Ob es sich um ein verseuchtes Flash-Filmchen handelte oder um ein Word-Dokument: Die Trägerdateien, die Schadsoftware wie Key-Logger, Rootkits und/oder Trojaner einschleusten, hatten jeweils direkten inhaltlichen Bezug zur demokratischen Opposition in China oder zu Tibet.
Gegen diese Art von gezielten Angriffen waren auch auf dem neuesten Stand gehaltene Anti-Viren-Programme chancenlos.
Unbekannt war bis jetzt nur, welche Dimension diese Angriffe hatten und was die Angreifer mit den gekaperten Rechnern vorhatten. Mit dieser Entdeckung wird nun ganz deutlich, dass hier ein finanziell und technisch üppig ausgestatteter Geheimdienstapparat eine weltweite Operation durchführt.

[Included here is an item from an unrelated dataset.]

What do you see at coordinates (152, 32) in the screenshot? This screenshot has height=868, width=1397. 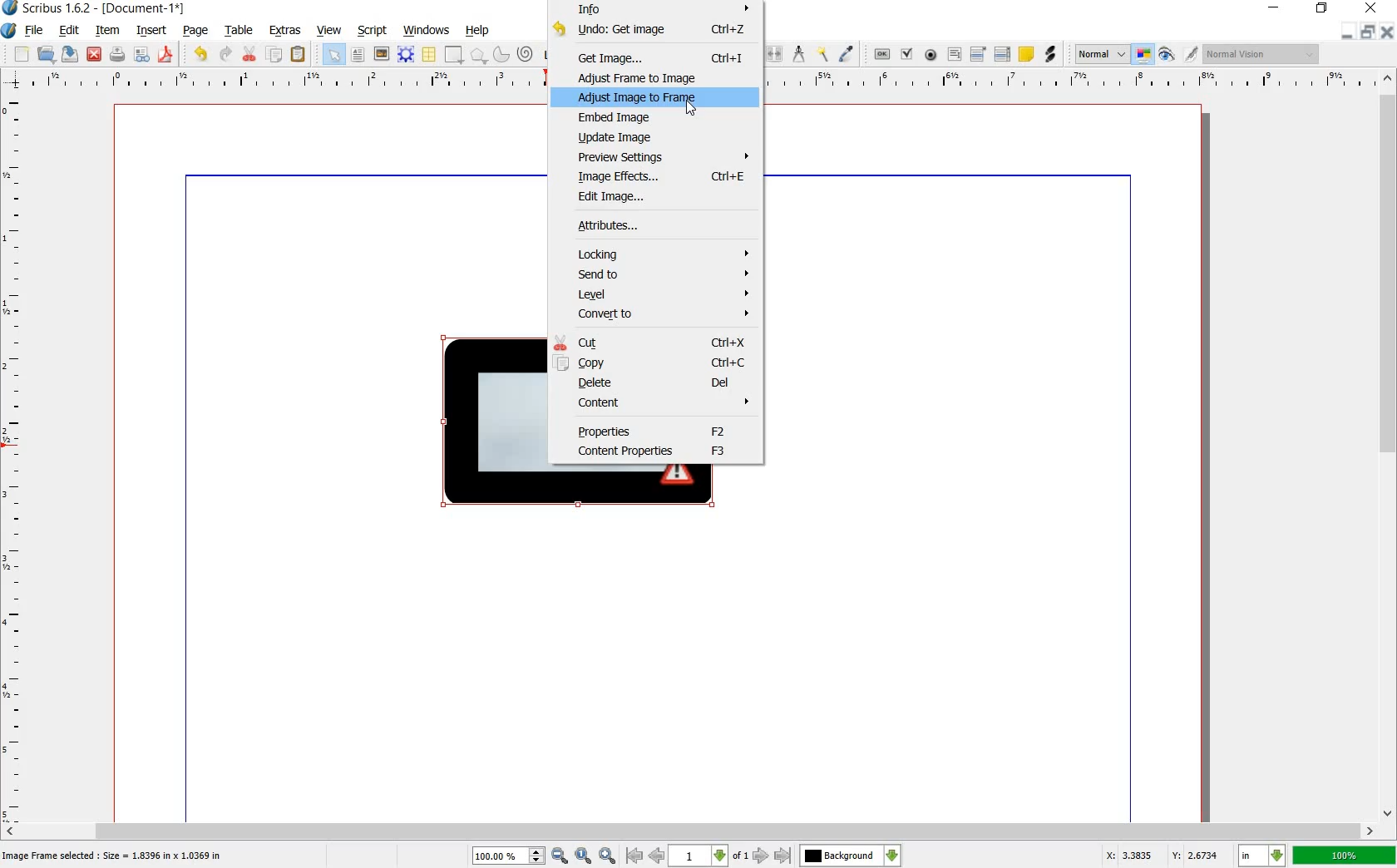 I see `insert` at bounding box center [152, 32].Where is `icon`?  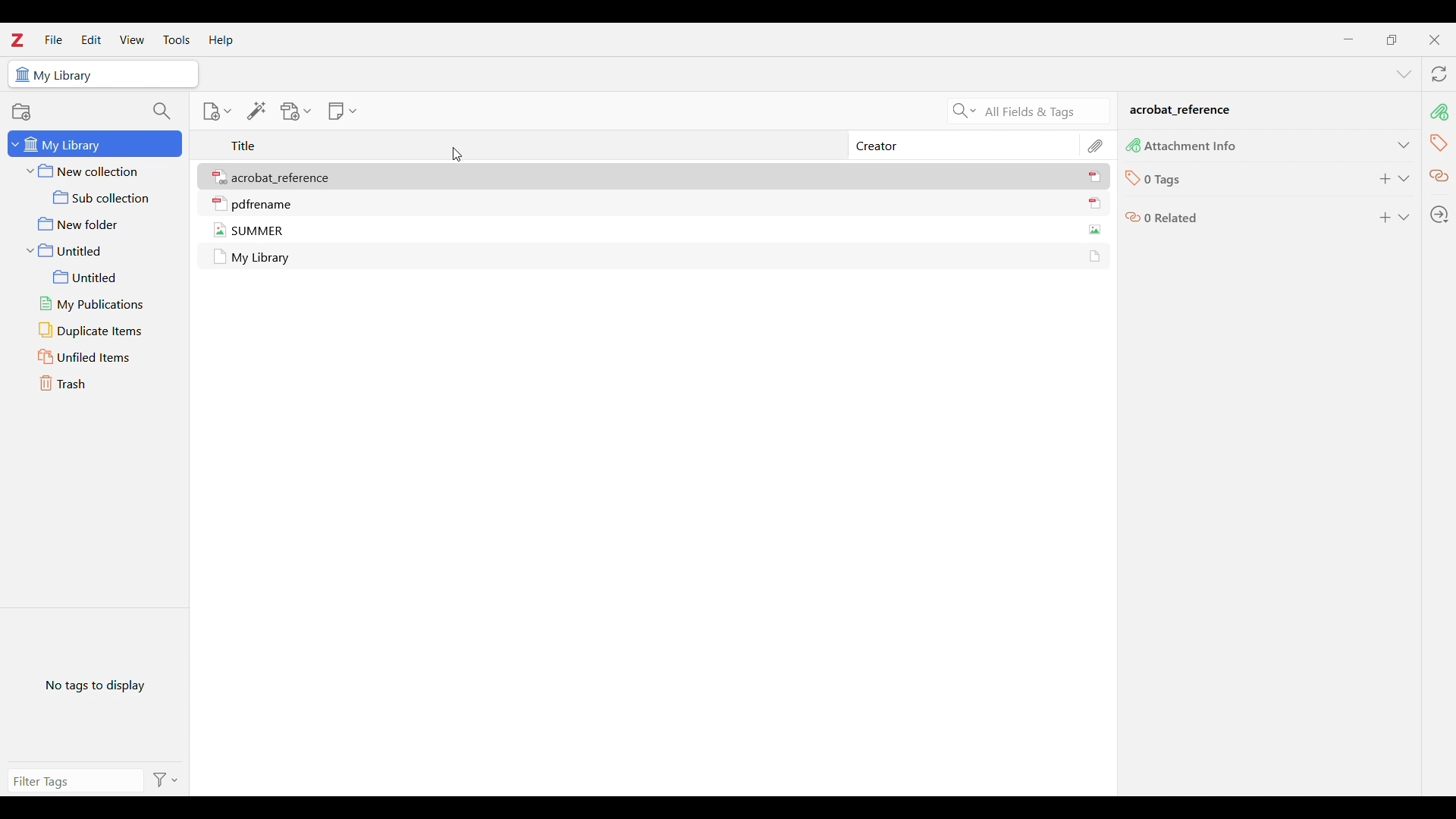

Ein konziser historischer Abriss über "Targeted Attacks" findet sich in diesem Vortrag, PDF-Datei.
China als Ausgangspunkt
Und auch hier führen alle Spuren nach China.
Die Wissenschaftler vermieden es jedoch ausdrücklich, der Regierung in Peking eine Beteiligung vorzuwerfen. Dafür seien die "Vorgänge im Untergrund des Internets zu differenziert", sagte der Forscher Ronald Deibert vom IWM.
Der IWM wird vom Munk Center for International Studies in Toronto und dem in Ottawa ansässigen Thinktank SecDev Group betrieben.
Ein Vertreter der chinesischen Regierung in New York sprach von "alten Geschichten, die blödsinnig sind". Sein Land lehne jede Form der Computerkriminalität ab.
Fest steht nur, dass Operationen mit Bot-Nets seit Jahren in die jeweiligen Militärdoktrinen der USA, Russland und China eingegangen sind.